形骸変容(メタモルフォーゼ)という反則技を持つ、自分の意思で姿形を幾らでも変えられる私よ。

 何で君は自分の身体を弄らない?」

「・・・別に必要もないでしょ。変身願望なんて持ってないんだから」

「そうか、そうかな、そうなのかな?必要だと思うね。老化すら忘れたその身体だと置いてきぼり食うぞ」

「・・・・・・だろうね。80年もすればそうなるさ。けど、そもそもそんな長生きはできない」

「投げやりだな、私。いや、現実を見てるのか夢を見ているのか・・・ふん、どっちにしろつまらん。

 しかし、そうでなくたって君はロリータと呼ばれることは嫌いじゃなかったか?年頃の身体に調整ぐらいすればいいのに」

 それを、まさか自分よりも幼い自分に言われるとはなんて屈辱的話だろうか。

「面倒くさいんだよ。それに今更変えるっていうのもおかしいでしょ?理由がない」

「ふぅん?ふぅーん?うぅん、いやどうかな、それは」

 僕の返答にニヤニヤと嫌らしく口角を吊り上げる私。

「理由がないんじゃなくて、理由があるから、変わらないんじゃないのか?ねぇ、僕ちゃん」

「・・・・・・?」

「おや、意識してないのか?はっ、深層意識がそうさせてるのかね。

 まぁなんにしても、釧君にべったりな君のことだ、意識してにせよせずにせよ、理由としてはそれしかない。

 絵梨が言っていただろう?彼は――――」

 と、彼女が要らぬことを口にする前に、その首を刎ね落とす。

 ゴロゴロと、首と共に切断されて短くなったショートヘアの生首はキノコのテーブルを転がる。

 それがテーブルの淵から転げ落ちる前に彼女は自分の頭部を持ち上げた。

 首を切ったのに切断面がなく、当然血も噴出さず、そして死なない。

「く、くっくっくっ」

 そのままでは勝手に転がってしまう首を、あろう事かティーカップに乗せることで固定して彼女はくつくつと笑う。
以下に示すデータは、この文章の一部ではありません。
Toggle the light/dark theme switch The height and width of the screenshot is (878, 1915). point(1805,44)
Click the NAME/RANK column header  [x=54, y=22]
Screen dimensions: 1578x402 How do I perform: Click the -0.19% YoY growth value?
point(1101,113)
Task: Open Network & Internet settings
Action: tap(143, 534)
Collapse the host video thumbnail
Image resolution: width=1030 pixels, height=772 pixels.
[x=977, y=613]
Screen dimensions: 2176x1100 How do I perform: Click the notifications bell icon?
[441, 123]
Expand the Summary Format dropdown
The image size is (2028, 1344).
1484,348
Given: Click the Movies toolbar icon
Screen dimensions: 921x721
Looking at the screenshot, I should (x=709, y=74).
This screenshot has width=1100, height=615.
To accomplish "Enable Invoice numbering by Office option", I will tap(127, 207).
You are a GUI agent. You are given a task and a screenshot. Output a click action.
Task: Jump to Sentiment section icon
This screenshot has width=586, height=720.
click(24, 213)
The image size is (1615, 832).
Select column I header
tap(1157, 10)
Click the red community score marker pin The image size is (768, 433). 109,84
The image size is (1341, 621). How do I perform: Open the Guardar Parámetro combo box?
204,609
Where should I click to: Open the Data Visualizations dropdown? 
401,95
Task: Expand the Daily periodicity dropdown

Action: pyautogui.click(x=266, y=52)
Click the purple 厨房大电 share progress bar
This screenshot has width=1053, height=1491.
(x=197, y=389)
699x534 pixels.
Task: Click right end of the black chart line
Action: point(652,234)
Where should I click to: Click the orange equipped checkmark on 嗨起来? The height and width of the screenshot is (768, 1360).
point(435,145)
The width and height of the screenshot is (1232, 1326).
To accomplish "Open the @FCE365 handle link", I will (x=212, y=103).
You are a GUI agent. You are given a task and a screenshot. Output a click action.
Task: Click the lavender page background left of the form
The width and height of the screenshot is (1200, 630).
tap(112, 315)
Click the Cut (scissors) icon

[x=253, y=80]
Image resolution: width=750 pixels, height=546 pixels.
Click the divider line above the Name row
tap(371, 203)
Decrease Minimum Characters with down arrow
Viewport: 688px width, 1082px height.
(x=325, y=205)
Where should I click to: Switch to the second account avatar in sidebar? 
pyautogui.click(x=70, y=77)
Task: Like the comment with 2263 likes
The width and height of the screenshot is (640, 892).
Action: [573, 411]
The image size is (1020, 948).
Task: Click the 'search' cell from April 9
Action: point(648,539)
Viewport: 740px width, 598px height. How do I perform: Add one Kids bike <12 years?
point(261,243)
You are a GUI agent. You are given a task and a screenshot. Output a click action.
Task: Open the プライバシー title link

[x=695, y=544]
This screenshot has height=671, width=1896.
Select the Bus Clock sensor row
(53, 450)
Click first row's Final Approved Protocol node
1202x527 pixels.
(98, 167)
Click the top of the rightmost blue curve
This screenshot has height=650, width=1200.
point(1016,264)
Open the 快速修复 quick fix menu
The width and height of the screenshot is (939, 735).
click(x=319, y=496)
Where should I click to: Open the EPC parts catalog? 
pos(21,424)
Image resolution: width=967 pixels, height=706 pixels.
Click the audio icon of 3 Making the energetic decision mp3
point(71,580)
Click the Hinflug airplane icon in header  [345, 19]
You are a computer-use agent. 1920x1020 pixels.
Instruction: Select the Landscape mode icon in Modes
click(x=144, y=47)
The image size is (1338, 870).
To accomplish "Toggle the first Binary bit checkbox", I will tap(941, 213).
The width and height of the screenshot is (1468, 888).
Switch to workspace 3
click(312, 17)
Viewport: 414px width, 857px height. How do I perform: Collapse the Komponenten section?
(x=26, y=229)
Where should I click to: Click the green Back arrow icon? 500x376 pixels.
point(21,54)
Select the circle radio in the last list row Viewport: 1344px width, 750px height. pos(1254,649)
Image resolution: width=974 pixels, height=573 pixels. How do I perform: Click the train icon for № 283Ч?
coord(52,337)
 シュールを通り越して自分の顔ながら酷く気持ち悪い。

「さて、ま。楽しいお茶会はこれぐらいにしておこうか」

「楽しい要素がどこにあったんだか。君、頭大丈夫?」

「君の頭が大丈夫ならな」

「「・・・・・・」」

 お互い、自分の脳が正常とは思っていないため共に沈黙。

 どっちが貶してもダメージを受けるのは自分。何て不毛な言い合いだろうか。

「まぁいいさ。さて私。そろそろ夢のまた夢に戻りな」

 無茶を言う。

「戻り方が分からないんだけど?」

 すると彼女は首が離れたにも関わらず手にしていた煙管でテーブルの端を指した。

「キノコの右端を食べれば大きく、左端を食べれば小さくなる。

 でかくなれば密林からは抜け出せるだろうさ」

「ふむ・・・・・・」

 さて・・・で、その言葉はどこまで信じれるのだろうか?

 僕が彼女なら逆に教える。

 そして彼女は僕なのだ。

 けど、もしかしたらその裏をかいている可能性もあるわけで。

 うーん、どっちだ。どっちが当たりだろう。

 とにかく彼女は信用できない。

「今、失礼なこと考えてたろ」

「その発言も失礼だよ」

 ・・・考えても仕方ない。

 裏の裏をかいているとみて、そのまま右端を千切る。

 シイタケのようなあまり好きではない香りをするその生キノコを口に放り込んだ。

 シット。

 やっぱり逆じゃないか。

 どんどん視線の高さが低くなっていくのを感じながら首の乗ったティーカップを持ち上げている自分を睨みつける。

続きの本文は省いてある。